Records contained in a dataset:
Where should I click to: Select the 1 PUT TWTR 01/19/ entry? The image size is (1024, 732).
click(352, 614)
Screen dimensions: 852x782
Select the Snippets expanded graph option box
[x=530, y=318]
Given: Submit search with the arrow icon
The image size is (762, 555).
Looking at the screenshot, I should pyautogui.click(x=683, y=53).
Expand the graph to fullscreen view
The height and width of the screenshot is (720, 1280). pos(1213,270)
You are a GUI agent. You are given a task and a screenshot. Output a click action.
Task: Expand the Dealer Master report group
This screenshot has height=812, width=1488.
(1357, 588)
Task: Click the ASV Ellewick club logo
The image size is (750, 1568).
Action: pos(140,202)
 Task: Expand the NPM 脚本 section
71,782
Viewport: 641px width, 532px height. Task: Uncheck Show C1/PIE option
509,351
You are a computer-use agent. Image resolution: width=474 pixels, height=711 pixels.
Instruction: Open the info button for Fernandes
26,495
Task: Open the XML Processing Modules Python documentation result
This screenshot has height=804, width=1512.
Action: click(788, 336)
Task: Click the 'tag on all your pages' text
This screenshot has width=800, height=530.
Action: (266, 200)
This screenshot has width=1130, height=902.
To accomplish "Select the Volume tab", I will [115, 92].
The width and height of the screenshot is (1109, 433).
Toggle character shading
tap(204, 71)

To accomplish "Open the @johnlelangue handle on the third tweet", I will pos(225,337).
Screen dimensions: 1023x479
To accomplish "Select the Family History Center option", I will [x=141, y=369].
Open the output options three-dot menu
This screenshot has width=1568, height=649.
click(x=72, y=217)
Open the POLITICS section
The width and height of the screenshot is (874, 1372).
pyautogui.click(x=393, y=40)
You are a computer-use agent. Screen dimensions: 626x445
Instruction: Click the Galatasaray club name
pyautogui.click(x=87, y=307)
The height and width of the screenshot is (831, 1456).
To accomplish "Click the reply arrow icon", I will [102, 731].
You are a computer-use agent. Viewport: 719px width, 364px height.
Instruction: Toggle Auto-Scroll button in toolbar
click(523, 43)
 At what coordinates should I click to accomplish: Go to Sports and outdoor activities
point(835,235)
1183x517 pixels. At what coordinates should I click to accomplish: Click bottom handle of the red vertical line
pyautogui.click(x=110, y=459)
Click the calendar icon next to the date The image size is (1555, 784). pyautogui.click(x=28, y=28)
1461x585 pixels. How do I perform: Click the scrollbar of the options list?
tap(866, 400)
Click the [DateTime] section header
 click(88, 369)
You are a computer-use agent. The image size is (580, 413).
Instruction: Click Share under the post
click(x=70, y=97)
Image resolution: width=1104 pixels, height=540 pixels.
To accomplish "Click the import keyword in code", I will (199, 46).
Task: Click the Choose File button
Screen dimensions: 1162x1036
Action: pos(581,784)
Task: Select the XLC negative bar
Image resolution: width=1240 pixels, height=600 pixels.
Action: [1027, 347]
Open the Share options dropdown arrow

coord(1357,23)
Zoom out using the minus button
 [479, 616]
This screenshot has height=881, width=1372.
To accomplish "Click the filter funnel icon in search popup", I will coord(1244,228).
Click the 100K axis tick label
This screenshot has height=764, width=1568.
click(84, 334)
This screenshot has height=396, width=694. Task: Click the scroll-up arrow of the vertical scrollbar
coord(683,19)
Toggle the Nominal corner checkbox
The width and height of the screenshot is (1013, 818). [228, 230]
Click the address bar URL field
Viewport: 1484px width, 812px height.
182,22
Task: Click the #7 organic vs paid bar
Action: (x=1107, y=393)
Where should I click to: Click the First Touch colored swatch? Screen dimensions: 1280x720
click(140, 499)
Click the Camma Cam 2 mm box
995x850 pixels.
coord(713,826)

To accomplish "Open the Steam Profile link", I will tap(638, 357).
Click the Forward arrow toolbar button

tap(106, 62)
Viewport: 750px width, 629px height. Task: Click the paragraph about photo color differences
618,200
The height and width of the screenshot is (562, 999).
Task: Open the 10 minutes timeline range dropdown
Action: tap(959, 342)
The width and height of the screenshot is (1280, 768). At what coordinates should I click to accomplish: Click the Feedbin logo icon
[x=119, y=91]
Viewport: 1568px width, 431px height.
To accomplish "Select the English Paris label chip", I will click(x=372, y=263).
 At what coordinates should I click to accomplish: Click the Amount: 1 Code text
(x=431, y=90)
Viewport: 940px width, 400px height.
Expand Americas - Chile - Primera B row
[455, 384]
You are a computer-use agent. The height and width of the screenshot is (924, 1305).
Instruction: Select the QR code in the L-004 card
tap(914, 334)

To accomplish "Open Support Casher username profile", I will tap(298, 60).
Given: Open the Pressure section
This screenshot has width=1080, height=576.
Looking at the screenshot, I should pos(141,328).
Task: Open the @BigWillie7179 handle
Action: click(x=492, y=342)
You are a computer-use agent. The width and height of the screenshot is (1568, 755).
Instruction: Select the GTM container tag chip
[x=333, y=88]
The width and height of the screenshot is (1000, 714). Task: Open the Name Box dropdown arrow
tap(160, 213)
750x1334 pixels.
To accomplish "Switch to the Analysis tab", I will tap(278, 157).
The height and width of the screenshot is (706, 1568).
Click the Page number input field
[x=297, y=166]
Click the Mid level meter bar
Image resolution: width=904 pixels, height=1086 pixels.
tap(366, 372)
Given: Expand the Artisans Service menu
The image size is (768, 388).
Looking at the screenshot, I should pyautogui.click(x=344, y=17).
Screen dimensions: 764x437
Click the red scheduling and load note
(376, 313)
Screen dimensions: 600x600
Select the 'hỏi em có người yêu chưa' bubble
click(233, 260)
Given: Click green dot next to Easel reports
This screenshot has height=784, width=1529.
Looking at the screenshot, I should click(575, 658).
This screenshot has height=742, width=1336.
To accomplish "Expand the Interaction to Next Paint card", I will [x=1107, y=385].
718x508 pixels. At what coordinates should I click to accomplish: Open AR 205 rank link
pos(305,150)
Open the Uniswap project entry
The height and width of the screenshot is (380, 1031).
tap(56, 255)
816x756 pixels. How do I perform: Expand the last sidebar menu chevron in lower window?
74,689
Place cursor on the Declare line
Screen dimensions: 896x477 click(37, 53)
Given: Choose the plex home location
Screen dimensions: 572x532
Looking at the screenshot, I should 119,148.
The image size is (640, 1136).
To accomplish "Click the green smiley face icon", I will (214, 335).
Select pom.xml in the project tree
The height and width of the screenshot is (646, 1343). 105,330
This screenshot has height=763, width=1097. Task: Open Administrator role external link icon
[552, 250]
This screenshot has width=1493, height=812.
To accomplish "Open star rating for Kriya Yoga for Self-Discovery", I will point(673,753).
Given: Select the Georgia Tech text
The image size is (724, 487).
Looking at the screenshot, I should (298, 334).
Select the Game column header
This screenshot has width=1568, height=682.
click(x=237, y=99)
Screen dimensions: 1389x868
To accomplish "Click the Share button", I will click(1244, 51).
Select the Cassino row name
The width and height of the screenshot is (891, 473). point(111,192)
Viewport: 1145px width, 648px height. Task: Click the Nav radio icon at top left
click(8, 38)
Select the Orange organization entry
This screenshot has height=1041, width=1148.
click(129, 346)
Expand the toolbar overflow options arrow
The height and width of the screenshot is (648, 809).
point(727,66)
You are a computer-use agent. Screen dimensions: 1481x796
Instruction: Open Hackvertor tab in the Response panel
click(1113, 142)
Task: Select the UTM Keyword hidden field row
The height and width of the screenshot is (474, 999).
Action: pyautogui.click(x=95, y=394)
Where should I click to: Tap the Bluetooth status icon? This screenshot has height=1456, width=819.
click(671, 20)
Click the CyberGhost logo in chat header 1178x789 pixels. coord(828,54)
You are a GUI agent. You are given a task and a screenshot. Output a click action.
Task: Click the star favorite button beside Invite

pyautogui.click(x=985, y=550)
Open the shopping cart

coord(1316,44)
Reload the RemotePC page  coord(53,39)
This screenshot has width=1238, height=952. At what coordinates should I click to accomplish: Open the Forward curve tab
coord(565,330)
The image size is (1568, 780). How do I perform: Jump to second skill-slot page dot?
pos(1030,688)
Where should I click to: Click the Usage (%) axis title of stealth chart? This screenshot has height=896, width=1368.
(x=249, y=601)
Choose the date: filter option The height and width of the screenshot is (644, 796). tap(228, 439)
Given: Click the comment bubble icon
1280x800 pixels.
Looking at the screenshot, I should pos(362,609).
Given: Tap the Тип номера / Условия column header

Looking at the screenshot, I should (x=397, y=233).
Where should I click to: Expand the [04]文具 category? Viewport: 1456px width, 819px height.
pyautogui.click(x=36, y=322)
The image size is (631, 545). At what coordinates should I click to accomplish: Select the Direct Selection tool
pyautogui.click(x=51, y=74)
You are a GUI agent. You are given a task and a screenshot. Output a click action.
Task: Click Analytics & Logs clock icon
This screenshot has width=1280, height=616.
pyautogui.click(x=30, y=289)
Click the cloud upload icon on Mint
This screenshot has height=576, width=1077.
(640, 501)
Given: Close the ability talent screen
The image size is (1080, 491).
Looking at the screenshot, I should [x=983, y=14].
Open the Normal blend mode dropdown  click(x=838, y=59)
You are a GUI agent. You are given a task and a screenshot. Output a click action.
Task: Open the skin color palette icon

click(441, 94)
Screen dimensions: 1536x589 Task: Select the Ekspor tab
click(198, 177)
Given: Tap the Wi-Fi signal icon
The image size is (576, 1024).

Action item>
If a line in the entries above contains the word "Choose", copy it.

Exercise response>
Task: Click the Choose File button
Given: Choose the plex home location
Choose the date: filter option The height and width of the screenshot is (644, 796). tap(228, 439)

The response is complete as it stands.